"Nous pensons que la répartition en Europe a échoué et que de nombreux États la rejettent", a estimé le chef du gouvernement autrichien, en référence aux pays d'Europe centrale qui refusent d'accueillir des migrants arrivés en Grèce ou en Italie. "Cela ne marchera pas ainsi, mais en protégeant mieux les frontières extérieures, en luttant ensemble contre les trafiquants et en envoyant de l'aide sur place", a ajouté M. Kurz, un conservateur, à la chancellerie, à Vienne.

La présidente de la Commission européenne, l'Allemande Ursula von der Leyen, a proposé d'abolir le règlement de Dublin, pilier contesté de la politique d'asile dans l'UE. Ce règlement veut que les demandes d'asile soient traitées par le premier pays de l'UE dans lequel le migrant est arrivé. "Si nous intensifions nos efforts (au niveau européen), nous attendons des États membres qu'ils intensifient eux aussi leurs efforts", avait-elle affirmé.
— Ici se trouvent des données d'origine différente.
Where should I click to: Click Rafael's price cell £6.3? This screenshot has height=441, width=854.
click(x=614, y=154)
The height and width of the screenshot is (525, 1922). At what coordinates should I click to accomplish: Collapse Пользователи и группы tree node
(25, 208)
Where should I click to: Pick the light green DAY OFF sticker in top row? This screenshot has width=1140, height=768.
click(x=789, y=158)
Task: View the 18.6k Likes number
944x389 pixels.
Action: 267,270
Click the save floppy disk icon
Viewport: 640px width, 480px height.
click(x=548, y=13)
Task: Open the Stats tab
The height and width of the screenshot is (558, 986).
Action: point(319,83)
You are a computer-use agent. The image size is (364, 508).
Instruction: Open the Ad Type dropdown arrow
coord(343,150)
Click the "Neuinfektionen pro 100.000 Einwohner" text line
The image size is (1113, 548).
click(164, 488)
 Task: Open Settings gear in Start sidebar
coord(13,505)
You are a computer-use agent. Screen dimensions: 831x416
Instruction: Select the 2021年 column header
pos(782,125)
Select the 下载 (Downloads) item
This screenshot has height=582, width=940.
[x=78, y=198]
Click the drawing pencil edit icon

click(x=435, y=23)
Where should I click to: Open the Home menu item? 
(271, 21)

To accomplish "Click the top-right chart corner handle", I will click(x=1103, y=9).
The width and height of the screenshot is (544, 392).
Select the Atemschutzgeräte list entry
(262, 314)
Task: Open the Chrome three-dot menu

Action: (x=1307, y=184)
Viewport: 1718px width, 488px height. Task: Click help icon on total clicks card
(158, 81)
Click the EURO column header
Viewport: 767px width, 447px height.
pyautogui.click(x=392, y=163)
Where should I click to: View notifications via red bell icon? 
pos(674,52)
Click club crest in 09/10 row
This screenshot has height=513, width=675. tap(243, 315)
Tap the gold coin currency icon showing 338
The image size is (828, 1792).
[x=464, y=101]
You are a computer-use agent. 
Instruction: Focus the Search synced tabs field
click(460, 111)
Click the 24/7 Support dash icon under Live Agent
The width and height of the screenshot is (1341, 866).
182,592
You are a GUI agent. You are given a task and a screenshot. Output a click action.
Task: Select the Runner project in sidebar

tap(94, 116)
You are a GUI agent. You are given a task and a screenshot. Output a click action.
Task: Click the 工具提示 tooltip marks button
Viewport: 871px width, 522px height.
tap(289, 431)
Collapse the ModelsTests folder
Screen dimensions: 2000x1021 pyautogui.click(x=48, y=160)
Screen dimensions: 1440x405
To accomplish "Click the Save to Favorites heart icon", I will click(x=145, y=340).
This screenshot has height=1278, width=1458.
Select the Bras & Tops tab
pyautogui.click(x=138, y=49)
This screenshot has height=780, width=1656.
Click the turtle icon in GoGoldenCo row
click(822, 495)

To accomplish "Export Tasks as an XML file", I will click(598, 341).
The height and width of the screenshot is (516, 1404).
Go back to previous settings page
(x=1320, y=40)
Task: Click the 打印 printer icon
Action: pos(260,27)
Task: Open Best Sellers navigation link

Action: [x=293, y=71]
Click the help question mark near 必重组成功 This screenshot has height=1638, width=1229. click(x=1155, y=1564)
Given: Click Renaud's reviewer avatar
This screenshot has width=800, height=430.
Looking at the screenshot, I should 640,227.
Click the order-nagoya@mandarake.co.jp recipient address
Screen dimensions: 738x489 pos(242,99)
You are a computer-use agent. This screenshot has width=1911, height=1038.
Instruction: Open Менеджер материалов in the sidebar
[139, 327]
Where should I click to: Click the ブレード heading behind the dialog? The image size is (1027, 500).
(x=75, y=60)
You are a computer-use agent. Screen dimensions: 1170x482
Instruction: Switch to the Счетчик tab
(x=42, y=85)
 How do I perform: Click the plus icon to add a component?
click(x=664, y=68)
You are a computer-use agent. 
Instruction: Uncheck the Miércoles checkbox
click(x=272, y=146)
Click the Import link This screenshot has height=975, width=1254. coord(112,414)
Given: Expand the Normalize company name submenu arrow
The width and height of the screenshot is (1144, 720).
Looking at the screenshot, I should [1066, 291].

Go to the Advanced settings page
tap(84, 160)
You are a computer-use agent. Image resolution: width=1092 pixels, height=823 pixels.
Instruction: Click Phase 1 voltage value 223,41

Sur le plan économique, l'Autriche s'était opposée au plan de relance proposé cet été par la France et l'Allemagne. Avec les Pays-Bas, elle a pris la tête d'une coalition de pays dits "frugaux", qualifiés "d'égoïstes" par le président français Emmanuel Macron. Elle a finalement donné son feu vert au projet après avoir négocié une baisse de sa contribution. "Il ne s'agit pas d'être contre qui que ce soit, mais l'Union européenne, c'est plus que l'Allemagne et la France, et c'est une bonne chose", a affirmé Sebastian Kurz.